Clanes familiares, pandillas locales y redes transnacionales
El ministro detalló el perfil de los grupos criminales activos. "El crimen organizado en América Latina, y también en Uruguay, es un fenómeno extremadamente variado: desde clanes familiares y pandillas locales, como puede ser el caso hoy de nuestro Uruguay, hasta bandas de alcance regional y redes transnacionales asociadas a economías ilícitas globales", expresó.
Para el gobierno, el fenómeno no es exclusivo del país sino parte de una "tendencia regional", impulsada por la capacidad de maniobra de estas organizaciones y la diversificación de sus actividades.
Estructuras que mutan y operan como franquicias
Una segunda característica destacada por Negro es la adaptabilidad de estas organizaciones. "Las organizaciones criminales se fragmentan, se fusionan, migran, diversifican sus operaciones o cambian de estructura según las presiones del mercado, las disputas territoriales entre ellas o intervenciones estatales", afirmó. Citó como ejemplo la expansión del Primer Comando Capital de Brasil hacia Perú, Ecuador, Venezuela y Chile.
Los grupos, agregó, abandonaron estructuras jerárquicas "rígidas" para adoptar "redes más flexibles" basadas en intermediarios. "Hoy las organizaciones criminales cuentan con la participación de brokers, es decir, de elementos que operan como bisagras, como nexos de venta de determinadas marcas, porque las organizaciones criminales, a nivel latinoamericano, tienen marcas. Esas marcas luego operan como franquicias", explicó el ministro.

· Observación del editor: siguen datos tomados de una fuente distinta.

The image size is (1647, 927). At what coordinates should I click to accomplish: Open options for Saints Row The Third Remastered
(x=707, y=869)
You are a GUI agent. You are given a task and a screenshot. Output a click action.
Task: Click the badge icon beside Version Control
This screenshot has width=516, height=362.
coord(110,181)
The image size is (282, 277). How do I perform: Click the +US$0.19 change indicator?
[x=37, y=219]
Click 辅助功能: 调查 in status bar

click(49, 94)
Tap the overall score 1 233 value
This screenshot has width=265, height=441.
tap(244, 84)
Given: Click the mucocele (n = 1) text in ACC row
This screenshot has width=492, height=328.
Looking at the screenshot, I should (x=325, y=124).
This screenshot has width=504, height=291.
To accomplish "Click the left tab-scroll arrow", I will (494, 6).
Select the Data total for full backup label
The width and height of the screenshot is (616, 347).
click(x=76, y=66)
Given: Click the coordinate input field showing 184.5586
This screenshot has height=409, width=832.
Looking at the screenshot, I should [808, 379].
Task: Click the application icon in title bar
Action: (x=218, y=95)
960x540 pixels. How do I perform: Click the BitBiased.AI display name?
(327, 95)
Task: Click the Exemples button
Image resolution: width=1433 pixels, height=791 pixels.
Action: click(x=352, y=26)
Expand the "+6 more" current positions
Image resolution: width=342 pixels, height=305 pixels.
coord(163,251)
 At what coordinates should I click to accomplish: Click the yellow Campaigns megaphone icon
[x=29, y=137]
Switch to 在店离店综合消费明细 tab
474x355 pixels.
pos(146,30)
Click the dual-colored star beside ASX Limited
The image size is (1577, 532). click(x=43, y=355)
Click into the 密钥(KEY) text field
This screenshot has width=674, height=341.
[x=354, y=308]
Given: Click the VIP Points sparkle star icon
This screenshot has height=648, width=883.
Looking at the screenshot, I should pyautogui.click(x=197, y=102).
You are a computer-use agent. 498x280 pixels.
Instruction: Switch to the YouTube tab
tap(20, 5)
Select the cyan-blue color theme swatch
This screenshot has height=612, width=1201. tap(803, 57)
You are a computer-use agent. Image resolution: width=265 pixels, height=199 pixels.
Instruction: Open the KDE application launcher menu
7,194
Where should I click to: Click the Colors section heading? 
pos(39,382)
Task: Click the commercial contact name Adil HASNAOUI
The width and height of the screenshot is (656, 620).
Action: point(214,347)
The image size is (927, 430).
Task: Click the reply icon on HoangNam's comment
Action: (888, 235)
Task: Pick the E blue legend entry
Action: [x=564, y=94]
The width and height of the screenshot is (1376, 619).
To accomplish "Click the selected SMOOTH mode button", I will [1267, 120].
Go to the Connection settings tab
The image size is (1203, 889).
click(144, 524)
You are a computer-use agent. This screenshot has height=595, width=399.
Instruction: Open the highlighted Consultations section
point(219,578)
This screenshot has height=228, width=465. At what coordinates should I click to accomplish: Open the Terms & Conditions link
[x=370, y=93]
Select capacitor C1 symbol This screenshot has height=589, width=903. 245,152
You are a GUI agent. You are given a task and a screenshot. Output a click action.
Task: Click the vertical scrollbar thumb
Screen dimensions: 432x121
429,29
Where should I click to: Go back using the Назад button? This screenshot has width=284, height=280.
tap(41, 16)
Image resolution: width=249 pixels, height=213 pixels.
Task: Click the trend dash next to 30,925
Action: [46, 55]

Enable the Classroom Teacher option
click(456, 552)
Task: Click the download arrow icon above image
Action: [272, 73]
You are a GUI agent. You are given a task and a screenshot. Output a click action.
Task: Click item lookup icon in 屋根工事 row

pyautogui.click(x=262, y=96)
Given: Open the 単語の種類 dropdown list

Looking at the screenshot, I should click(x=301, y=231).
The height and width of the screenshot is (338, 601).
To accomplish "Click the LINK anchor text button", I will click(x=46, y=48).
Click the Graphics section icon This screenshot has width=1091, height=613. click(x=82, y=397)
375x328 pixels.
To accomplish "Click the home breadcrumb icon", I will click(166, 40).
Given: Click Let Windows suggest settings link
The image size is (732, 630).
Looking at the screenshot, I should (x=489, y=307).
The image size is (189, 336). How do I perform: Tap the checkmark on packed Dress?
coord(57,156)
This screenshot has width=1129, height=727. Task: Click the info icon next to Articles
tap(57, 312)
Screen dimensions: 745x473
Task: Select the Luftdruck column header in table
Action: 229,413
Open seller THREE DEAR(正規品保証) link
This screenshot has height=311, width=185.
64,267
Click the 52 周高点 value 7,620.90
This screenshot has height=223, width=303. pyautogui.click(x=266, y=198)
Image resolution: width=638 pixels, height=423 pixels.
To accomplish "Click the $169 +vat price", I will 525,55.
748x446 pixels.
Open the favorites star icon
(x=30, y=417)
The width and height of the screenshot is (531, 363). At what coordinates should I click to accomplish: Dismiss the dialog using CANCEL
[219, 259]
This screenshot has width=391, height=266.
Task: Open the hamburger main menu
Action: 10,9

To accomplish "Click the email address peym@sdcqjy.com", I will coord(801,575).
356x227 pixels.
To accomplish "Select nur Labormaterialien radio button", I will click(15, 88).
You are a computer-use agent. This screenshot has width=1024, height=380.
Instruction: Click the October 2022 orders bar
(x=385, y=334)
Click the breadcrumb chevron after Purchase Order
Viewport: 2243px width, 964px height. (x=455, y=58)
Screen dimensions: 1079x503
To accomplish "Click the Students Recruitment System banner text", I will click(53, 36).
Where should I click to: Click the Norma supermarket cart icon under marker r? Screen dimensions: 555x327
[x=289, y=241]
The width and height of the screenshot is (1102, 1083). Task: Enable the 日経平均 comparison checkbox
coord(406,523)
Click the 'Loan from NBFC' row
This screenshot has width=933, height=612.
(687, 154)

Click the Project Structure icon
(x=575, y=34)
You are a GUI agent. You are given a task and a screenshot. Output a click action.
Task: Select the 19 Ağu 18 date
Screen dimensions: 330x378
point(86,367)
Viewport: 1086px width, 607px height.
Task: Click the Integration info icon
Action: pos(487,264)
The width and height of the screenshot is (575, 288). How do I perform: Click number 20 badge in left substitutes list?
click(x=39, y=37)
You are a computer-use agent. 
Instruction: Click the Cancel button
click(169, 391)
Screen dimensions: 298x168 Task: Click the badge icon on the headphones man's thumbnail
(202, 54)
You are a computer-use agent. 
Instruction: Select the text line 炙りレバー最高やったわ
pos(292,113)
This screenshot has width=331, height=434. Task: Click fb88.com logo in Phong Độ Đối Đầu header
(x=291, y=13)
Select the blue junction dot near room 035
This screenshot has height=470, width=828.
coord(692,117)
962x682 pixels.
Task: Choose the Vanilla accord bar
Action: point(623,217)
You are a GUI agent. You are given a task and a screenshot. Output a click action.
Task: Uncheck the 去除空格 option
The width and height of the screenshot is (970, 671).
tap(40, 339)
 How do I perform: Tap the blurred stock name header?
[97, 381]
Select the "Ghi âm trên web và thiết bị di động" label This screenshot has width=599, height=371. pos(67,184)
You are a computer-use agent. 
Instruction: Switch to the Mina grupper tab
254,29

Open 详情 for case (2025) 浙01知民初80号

Actores legales infiltrados en el mercado ilícito
Un tercer elemento que preocupa al gobierno es la diversificación simultánea en varios mercados ilegales. Negro también señaló como fenómeno "preocupante" la participación de actores del ámbito legal: empresarios —algunos de "prestigio"—, profesionales "de renombre" y políticos.
"Esta interpenetración entre lo ilegal y lo legal es una de las características más relevantes del fenómeno contemporáneo del mercado de drogas y de otros bienes y servicios ilícitos", sostuvo el ministro.
El diagnóstico fue presentado por Negro como fundamento para impulsar un nuevo plan de seguridad nacional, con el que el gobierno busca construir un "modelo Uruguay" para hacer frente al avance del crimen organizado.